Ana akım Türk milliyetçiliğinin bu noktada "Diğerlerinin ana dillerini kullanma benzeri hakları neden Türklerin zararına bir gelişme olarak yorumlansın?" "Farklı kimlikler arasında niçin hiyerarşik ve hegemonik bir ilişki olsun?" "Neden bizim milliyetçiliğimiz toplumun çimentosu, diğerlerininki ise bölücülük olarak yorumlansın, bunlar bir 'biz' içinde uzlaştırılamaz mı?" benzeri sorulara cevap araması gerekmektedir.
Böylesi sorulara verilecek cevaplar aracılığıyla geliştirilecek "eşitlik temelli" bir tasavvurun Türk milliyetçiliği tarafından benimsenmemesi için anlamlı bir neden yoktur. Milliyetçilik ile "eşitlik" arasında ontolojik bir "çelişki" olduğu savunularak bunun imkânsızlığı ileri sürülebilir. Ancak realpolitik ile bağlantısını kopartmamış, kendisini düşmanlık ve karşıtlıklar üzerinden tanımlamayan "pozitif" bir milliyetçiliğin bunu gerçekleştirmesi pekâlâ mümkündür.

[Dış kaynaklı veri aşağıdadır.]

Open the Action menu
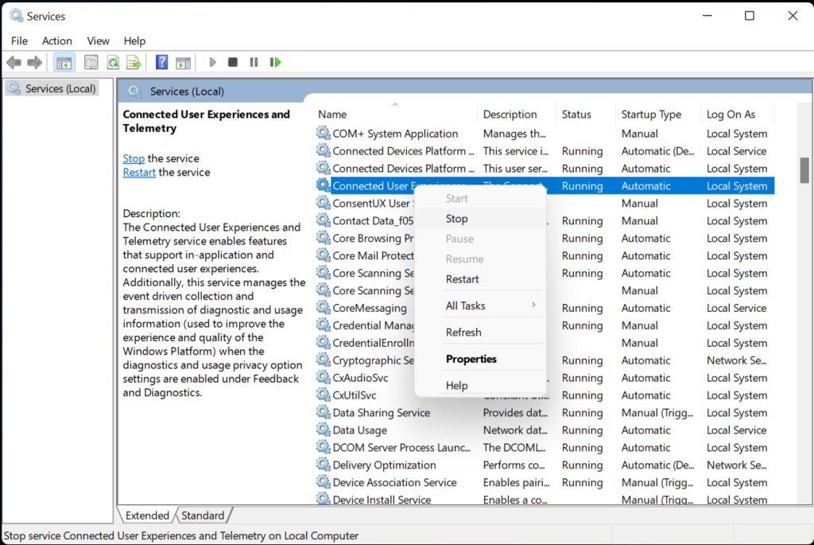[x=57, y=41]
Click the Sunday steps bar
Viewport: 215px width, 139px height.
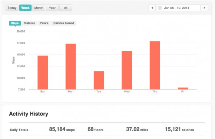coord(43,72)
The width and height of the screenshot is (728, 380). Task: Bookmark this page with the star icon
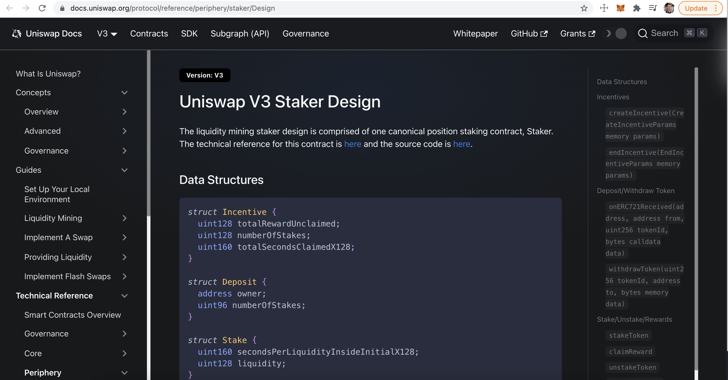pos(584,8)
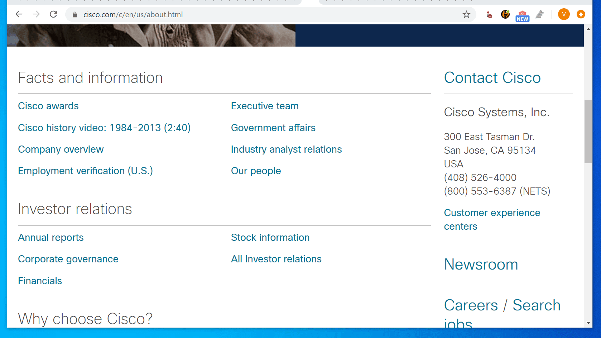The image size is (601, 338).
Task: Open Stock information link
Action: 270,238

Türk milliyetçiliğinin bu temelde bir tasavvur geliştirememesi, dahası onu "ihanet" olarak görmesi, imparatorluğun dağılmasında önemli bir rol oynamıştı. Aynı hatanın tekrarlanmasının önüne geçebilmek için ana akım milliyetçiliğin pozitif bir yaklaşımı benimseyerek "çözüm"e karşı çıkmak, gerçeklikten bütünüyle koparak devamı mümkün olmayan bir "status quo"yu ölümüne savunmak yerine onun "nasıl gerçekleştirilebileceği"ni tartışacak formülleri üretmesi gerekmektedir.